The sunlight is diminishing and the clouds are becoming heavily constricted within the sky, and so of course, we must be nearing Faisalabad. I have never been there—but it is well known as the hub of materials manufacturing and as one of the most affluent cities in Pakistan. There’s not much to see, textile mills litter the street corners and then there’s the odd man in a Ferrari honking down a street filled with rickshaws and horse-drawn-carriages.
It is a few hours later when the effect of tylanol wears off and I wake up to a dreaded feeling of cold, I've been sick since yesterday.. I simply cannot take the bitter air of the A.C. anymore but I have to keep calm, as there are others who are also traveling alongside myself in the cramped minivan who are basking in the ambiance of cold AC air. I look outside, the greenery of central Punjab has been replaced with the endless dessert. We are very much nearing our destination. There are no birds in the sky; seldom, there are patches of subdued greens—which are inhabited by the people living alongside the motor way.
Our minivan’s driver, Nawaz, recklessly overtakes cars on the narrow road, which seems even too tight for a single car, and for the life of me, I am not sure at all how cars are managing to drive forth from the opposite direction. Cows and goats are replaced with desert animals (and at one point I spot a gang of school kids merrily playing cricket and being watched very intently by a lone spectator—a camel). It is hard to believe that even the dessert has been hit with the floods. And according to some of the locals that we had met on the way, it has been raining every day in these southern parts, a real testament to the unrelenting and changing weather pattern of the world.
We finally arrive at our rest house, which was once indeed, a rest house; around when the British used to rule over these parts. Now it looks more like an abandoned house which may collapse on itself any minute. A scary looking house erected in the middle of nowhere, paint worn off, water leaking from one side, stray dogs running about, a lonesome cow tied to a tree a few feet away, lush green fields on two sides, farms on one side, and a canal on the other. "Bhoot-bangla lug raha hay" [Looks haunted] , was Dr Tariq's first impression.
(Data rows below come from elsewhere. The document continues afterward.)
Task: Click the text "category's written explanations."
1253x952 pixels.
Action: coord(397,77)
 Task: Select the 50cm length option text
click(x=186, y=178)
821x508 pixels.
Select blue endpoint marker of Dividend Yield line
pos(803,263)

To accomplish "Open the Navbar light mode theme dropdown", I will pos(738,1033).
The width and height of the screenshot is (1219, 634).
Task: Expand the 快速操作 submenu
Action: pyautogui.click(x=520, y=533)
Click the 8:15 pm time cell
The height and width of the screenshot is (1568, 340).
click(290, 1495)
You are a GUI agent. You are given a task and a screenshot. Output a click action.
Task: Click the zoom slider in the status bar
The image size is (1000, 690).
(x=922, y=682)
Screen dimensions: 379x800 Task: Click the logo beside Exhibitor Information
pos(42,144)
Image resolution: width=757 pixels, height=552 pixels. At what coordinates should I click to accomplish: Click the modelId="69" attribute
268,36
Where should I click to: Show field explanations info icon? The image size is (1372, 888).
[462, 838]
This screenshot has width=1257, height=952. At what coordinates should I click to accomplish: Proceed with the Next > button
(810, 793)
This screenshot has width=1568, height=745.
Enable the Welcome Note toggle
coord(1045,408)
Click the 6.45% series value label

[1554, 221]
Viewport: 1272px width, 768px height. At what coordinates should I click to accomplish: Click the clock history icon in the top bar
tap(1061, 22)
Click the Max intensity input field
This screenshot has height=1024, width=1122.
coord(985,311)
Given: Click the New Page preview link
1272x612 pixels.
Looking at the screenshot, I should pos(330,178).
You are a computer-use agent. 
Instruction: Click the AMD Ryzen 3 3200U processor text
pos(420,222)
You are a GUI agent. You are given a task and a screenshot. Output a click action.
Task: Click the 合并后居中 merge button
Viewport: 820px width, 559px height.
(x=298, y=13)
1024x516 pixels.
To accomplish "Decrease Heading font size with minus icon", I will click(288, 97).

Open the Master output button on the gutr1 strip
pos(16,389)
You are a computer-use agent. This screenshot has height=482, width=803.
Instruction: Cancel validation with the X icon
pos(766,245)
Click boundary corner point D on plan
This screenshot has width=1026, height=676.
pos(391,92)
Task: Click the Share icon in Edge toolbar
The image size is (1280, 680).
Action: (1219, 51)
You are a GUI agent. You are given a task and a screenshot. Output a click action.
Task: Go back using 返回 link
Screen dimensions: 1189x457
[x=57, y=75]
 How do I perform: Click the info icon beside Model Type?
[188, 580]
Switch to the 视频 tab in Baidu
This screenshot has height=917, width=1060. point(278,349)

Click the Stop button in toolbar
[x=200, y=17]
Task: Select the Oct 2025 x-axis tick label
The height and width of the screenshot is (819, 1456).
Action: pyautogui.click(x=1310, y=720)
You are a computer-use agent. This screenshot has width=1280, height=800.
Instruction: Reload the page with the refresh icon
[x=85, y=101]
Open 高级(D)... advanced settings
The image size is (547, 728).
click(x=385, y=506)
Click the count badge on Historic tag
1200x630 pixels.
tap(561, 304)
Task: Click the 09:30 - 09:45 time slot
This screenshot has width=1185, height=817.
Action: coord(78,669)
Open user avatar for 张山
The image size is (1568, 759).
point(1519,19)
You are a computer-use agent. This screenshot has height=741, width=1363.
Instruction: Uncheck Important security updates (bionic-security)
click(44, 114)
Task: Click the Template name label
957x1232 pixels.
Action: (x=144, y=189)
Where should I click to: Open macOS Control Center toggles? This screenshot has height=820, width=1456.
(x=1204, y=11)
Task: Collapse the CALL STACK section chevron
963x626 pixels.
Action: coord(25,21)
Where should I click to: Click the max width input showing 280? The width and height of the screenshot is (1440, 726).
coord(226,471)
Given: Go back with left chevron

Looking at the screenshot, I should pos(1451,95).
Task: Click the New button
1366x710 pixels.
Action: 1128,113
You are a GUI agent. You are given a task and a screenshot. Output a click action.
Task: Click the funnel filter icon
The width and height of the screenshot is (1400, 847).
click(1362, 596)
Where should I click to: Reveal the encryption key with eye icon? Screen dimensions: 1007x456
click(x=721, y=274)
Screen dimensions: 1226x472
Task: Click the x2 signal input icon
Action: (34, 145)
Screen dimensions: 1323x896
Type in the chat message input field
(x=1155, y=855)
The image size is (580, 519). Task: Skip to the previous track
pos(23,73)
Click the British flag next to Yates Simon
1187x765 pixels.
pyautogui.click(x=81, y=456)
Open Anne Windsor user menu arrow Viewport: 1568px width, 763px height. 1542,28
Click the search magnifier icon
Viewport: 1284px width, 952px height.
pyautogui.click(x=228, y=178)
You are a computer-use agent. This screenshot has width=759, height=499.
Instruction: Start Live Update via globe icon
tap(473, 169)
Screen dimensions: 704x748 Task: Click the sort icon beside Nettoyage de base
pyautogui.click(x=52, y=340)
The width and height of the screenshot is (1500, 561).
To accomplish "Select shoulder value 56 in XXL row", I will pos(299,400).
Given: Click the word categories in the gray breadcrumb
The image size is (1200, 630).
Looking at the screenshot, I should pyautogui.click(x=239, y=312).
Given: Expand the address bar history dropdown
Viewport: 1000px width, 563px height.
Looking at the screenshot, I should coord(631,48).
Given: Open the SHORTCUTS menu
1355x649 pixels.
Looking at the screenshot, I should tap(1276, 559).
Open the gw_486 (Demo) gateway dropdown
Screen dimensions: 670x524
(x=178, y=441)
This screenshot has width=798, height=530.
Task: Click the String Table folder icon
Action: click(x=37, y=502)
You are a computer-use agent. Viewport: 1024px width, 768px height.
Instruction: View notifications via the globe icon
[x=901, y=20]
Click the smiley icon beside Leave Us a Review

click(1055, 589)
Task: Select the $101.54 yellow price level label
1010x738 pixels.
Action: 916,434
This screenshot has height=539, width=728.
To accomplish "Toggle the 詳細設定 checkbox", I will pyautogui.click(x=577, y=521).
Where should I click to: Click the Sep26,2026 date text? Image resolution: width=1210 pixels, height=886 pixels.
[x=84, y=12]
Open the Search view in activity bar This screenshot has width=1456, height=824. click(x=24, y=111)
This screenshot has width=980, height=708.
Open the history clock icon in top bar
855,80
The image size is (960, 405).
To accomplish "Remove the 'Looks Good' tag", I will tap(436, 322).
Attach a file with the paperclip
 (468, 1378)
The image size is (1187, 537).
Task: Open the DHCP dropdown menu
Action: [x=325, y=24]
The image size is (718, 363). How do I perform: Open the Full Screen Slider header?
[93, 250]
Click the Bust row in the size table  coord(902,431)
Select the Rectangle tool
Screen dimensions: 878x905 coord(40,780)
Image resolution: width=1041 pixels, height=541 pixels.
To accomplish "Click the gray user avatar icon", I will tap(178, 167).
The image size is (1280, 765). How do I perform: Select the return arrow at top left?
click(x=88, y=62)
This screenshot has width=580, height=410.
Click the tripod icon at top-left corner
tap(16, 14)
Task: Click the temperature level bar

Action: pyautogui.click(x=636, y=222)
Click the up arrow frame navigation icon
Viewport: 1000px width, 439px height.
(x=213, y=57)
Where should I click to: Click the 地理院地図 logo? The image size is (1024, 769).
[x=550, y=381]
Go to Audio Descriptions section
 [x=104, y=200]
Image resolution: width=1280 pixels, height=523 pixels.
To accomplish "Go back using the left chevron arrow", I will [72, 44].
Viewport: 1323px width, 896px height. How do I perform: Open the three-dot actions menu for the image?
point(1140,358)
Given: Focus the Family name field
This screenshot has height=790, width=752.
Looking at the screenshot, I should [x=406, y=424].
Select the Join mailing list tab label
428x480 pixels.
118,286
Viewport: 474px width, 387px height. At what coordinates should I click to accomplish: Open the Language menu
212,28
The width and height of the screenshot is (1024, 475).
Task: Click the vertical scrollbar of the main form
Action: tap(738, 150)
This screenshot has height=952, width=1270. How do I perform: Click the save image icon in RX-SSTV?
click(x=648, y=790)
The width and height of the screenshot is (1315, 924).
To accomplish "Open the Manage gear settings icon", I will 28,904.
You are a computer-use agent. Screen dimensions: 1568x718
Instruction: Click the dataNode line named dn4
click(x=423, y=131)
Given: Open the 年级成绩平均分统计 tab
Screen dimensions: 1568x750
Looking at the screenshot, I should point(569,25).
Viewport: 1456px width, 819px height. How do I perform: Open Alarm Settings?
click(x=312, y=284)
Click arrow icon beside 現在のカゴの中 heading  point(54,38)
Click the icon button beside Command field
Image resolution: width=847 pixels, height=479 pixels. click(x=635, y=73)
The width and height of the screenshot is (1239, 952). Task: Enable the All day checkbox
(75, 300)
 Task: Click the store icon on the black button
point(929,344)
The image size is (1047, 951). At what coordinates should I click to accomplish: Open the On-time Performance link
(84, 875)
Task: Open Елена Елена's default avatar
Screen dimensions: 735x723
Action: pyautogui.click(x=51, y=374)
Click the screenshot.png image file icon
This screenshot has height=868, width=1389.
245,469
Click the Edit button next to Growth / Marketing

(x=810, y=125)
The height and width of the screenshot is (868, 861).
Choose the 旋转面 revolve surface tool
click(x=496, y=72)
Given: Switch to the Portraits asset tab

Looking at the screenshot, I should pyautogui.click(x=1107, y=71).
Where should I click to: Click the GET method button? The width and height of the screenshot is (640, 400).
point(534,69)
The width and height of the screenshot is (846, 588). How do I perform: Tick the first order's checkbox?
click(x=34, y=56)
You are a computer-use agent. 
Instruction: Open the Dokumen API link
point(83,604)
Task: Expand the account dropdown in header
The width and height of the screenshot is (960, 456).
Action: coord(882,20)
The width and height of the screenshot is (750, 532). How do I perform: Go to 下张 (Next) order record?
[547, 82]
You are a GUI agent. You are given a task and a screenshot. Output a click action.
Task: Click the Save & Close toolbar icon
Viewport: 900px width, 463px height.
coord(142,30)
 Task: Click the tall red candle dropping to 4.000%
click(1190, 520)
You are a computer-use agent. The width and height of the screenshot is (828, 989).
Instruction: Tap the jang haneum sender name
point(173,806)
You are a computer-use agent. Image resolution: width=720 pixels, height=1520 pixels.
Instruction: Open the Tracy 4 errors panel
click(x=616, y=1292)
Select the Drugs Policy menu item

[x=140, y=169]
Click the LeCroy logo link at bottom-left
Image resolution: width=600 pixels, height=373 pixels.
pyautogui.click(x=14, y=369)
That raised my eye brows momentarily. My mind travels back in time to the same time last year, the crisp bedsheets of the beautiful Hyat Regency in downtown Montréal for three days, or the Hilton Garden Inn in Times Square last month. I'm a long way from the comforts of the material world - but I am not dazed, this is what I chose for myself. We walk into the resthouse and the first room I see has a single bed, and is as dirty a room as I've ever seen in my life. The driver made no complaints putting his bags down and claiming it. Avoiding the other rooms, we go straight to the master-bedroom, which has one king-bed and an A.C. Doctor's, being of higher social stature, claim the room without even uttering a single word. It was just understood by all as to who will reside in this room for the next few days. Arrangements are made for comforters to be placed on the floors so all the doctors can relish in the cool air conditioned room, the dispensers and the nurses show little reluctance to this seggregation of classes according to job qualification. Such is life here. People are genetically predisposed to mental slavery for which they show no protest. Iqbal tried relentlessly to make us come out of this mental slavery and fight for our rights. I'm too tired and too sick for anything more, all I can do is collapse on the comforter laid down for me and other junior doctors on the floor. I pray that I recover from the flu bug so I can do my share of work to the best of my ability.